The Roman emperor Hadrian prohibited circumcision and attached the penalty of death for violation. He planned to rebuild Jerusalem as a pagan 'center with pagan temples on the site of the Old Jewish temple, and to rename Jerusalem "Aelia Capitolina." The Jews revolted as they had done previous to 70 A. D. The revolt (132 A. D.) was led by one Bar Kokba. Samaritans, heathen, and Jews joined in "a common attempt to throw off the Roman yoke."

The revolt met with great success. "As evidence of this it is reported that Tinnuis Rufus, governor of Judea, in one year gave up 50 fortified places together with 985 cities and villages to the rebels. At the height of the revolt the rebellious Jews appear to have controlled all of Judea, Samaria, and Galilee." (20th Century Encyclopedia of Religious Knowledge, Volume II, page 109). This revolt was too great in impact and in import to be overlooked by history and prophecy students.

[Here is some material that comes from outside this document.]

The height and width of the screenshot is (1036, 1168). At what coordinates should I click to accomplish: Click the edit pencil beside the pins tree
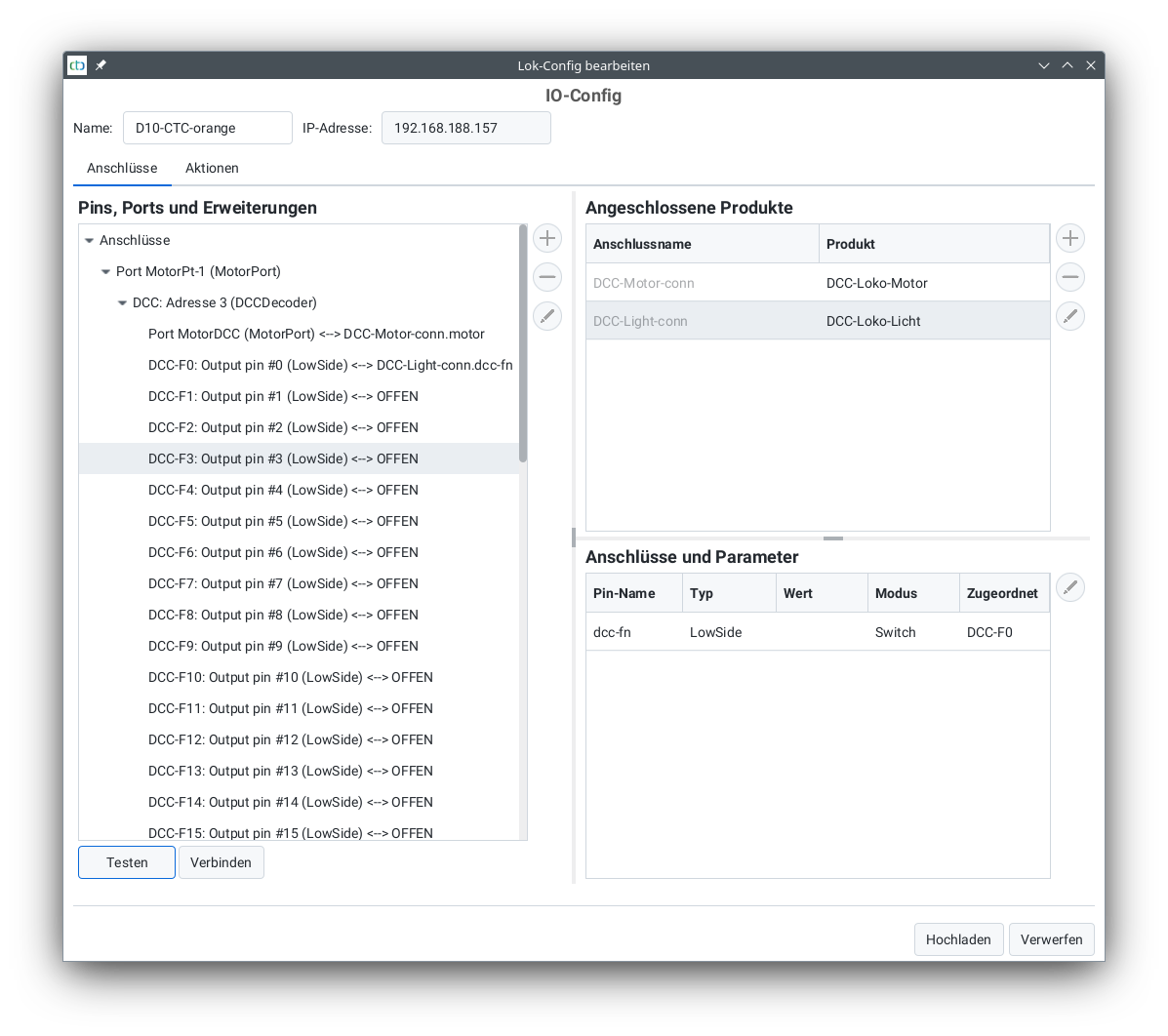(x=547, y=316)
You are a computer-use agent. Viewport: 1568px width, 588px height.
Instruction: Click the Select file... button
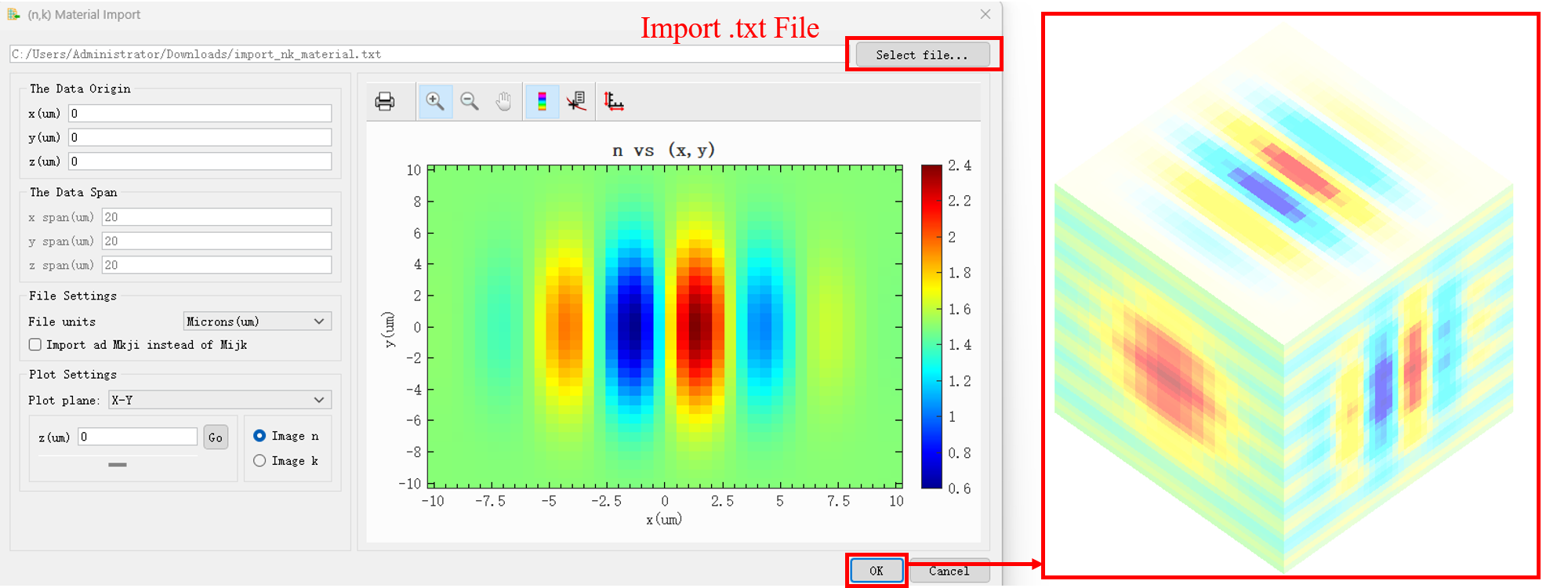coord(922,55)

In Jerusalem the Jews ruled again. They issued coins, attempted to restore the old temple ritual, and started construction on a new wall. But in 135 the Romans were able to end the rebellion and recapture Jerusalem. The site of the Temple was plowed and sowed to salt, and the rubble of the ruins filled the hollows of the Tyropean valley which intersected the city from the north to south. Only the massive retaining wall of the Temple area erected by Herod the Great still remained, known today as the Wailing Wall . . ." (Merrill C. Tenny, New Testament Times, page 350).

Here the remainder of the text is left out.